| Time Limit: 2000MS | Memory Limit: 65536K | |
| Total Submissions: 9465 | Accepted: 4699 |
Description
It‘s almost summer time, and that means that it‘s almost summer construction time! This year, the good people who are in charge of the roads on the tropical island paradise of Remote Island would like to repair and upgrade the various roads that lead between
the various tourist attractions on the island.

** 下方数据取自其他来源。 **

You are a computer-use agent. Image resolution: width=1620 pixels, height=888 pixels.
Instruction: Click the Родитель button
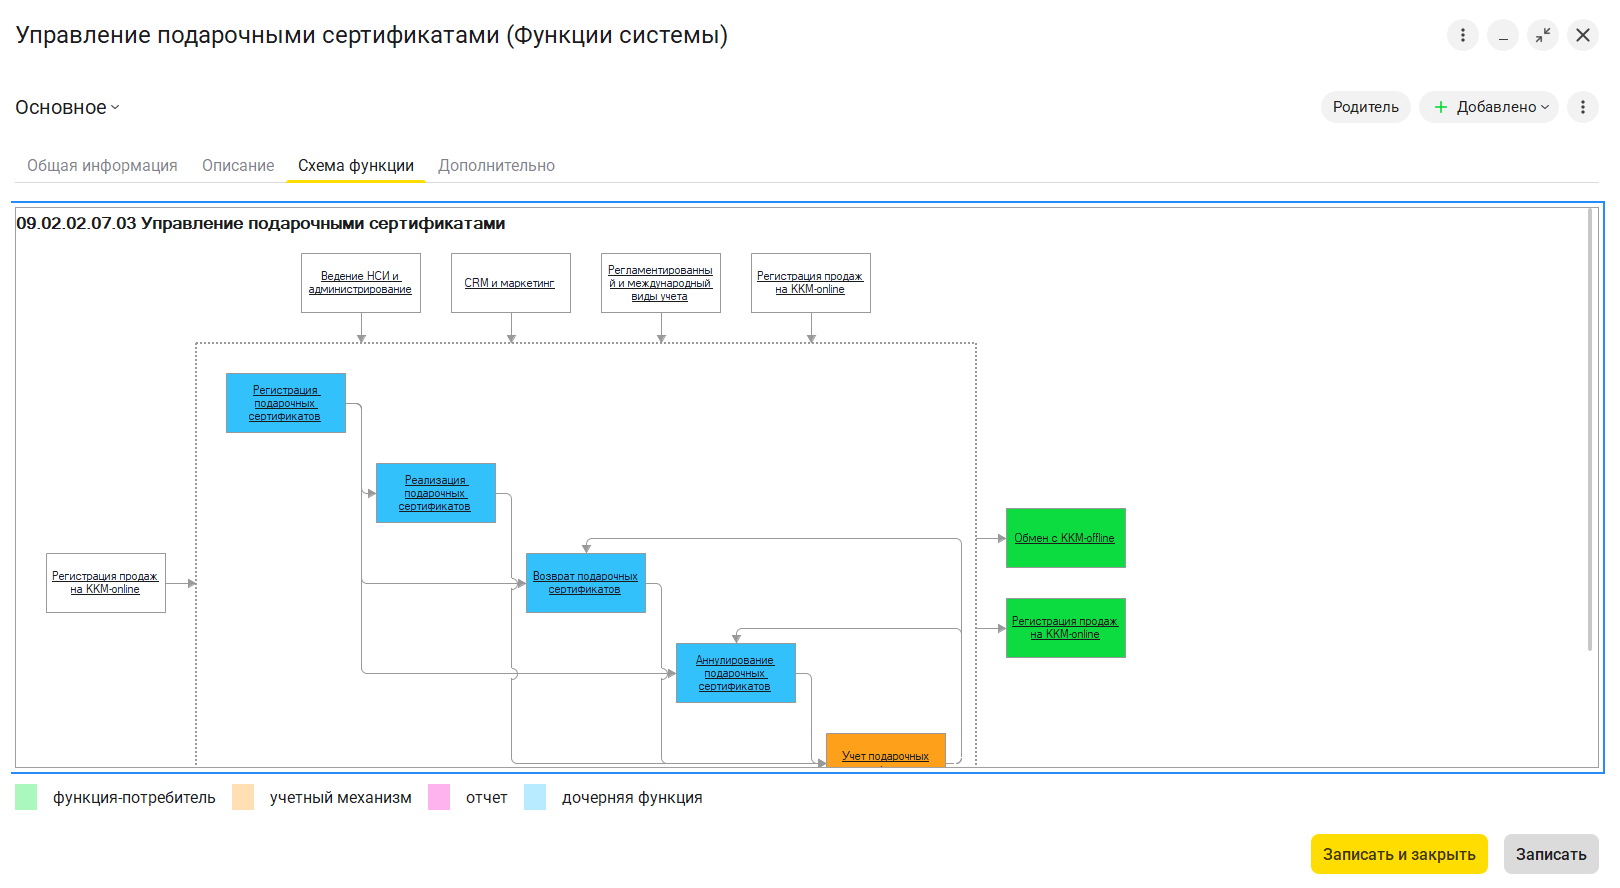click(x=1365, y=107)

The roads themselves are also rather interesting. Due to the strange customs of the island, the roads are arranged so that they never meet at intersections, but rather pass over or under each other using bridges and tunnels. In this way, each road runs between
two specific tourist attractions, so that the tourists do not become irreparably lost.

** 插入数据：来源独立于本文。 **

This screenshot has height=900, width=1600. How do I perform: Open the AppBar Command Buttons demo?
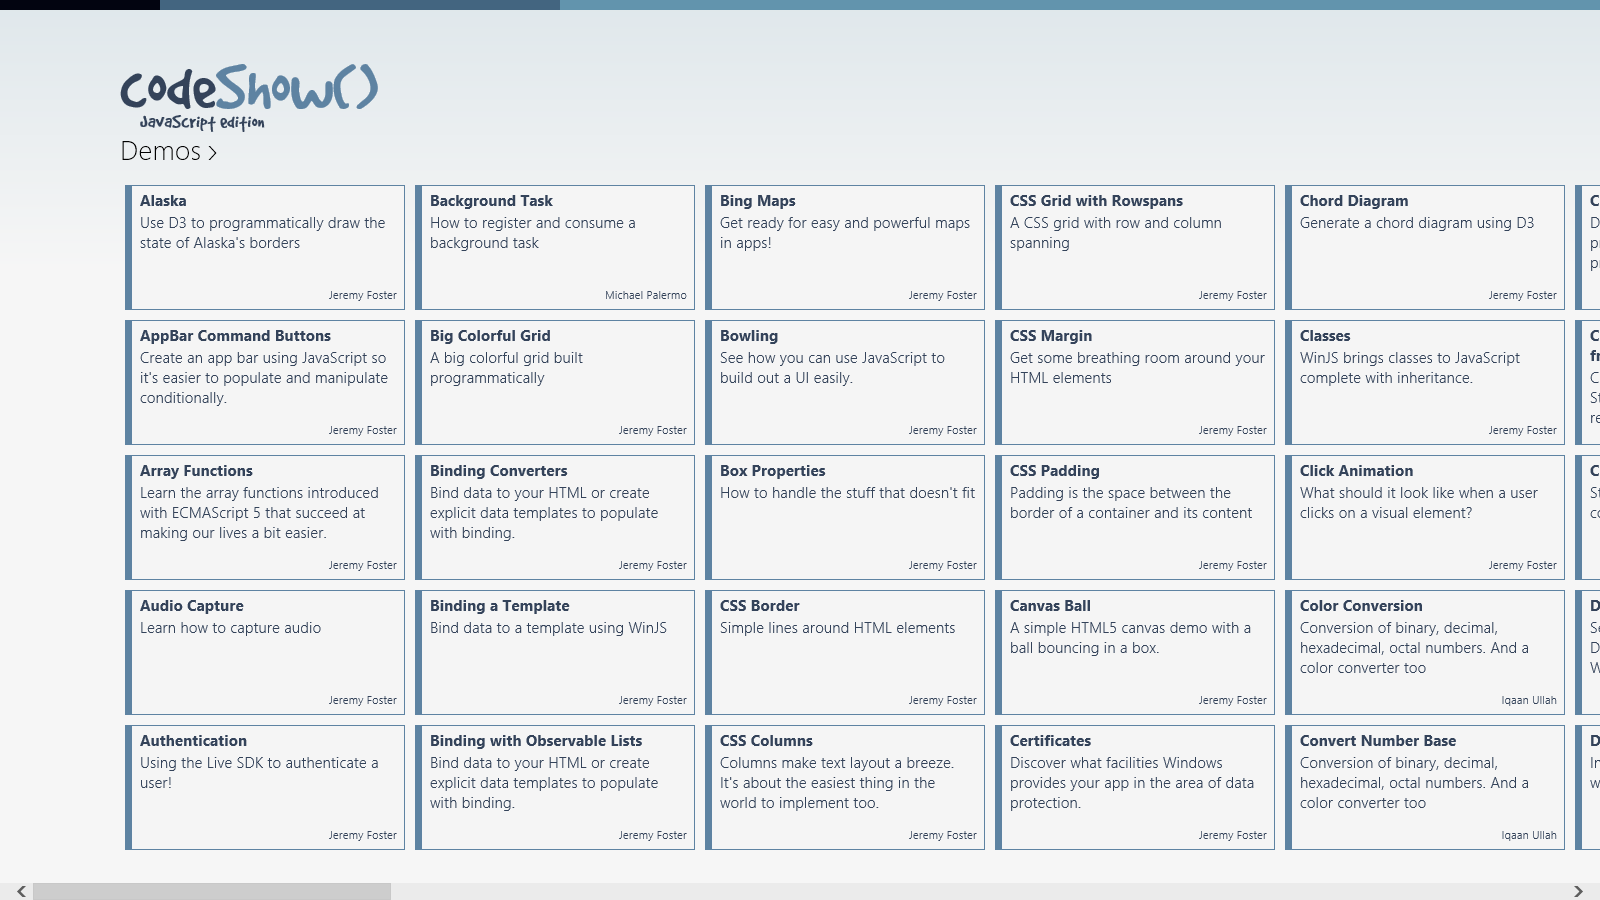pos(265,382)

Unfortunately, given the nature of the repairs and upgrades needed on each road, when the construction company works on a particular road, it is unusable in either direction. This could cause a problem if it becomes impossible to travel between two tourist
attractions, even if the construction company works on only one road at any particular time.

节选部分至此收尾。